Listed entries ▸
⁂

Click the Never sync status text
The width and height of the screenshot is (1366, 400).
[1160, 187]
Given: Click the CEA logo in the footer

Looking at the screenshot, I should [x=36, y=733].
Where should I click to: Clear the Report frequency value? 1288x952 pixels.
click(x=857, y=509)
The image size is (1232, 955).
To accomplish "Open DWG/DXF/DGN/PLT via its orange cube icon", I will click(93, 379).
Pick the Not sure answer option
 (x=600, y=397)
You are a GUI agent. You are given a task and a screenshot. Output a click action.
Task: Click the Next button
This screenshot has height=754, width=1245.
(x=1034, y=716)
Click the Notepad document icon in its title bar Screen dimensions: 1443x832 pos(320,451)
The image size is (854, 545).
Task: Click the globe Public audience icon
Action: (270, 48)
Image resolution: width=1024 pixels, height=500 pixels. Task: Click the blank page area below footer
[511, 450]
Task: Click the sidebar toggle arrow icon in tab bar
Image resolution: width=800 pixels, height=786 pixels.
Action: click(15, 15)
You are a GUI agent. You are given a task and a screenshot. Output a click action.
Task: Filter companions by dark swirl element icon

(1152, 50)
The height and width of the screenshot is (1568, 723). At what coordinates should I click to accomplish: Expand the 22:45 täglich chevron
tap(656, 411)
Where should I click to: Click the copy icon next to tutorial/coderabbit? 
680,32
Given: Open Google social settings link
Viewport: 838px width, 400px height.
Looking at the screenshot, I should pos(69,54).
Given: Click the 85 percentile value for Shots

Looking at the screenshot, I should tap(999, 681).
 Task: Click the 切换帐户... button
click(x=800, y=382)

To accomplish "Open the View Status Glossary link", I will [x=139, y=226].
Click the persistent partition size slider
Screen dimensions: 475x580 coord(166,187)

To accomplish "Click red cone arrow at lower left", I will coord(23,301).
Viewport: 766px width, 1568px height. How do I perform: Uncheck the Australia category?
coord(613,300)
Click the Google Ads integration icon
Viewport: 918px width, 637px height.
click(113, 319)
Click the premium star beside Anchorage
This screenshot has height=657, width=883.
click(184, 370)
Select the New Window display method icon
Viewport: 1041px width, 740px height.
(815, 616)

⁂

Problem to solve ▸ Check every line of the entries for the string "will". Give only the number of lines that hold it.

Exercise solution ▸ 3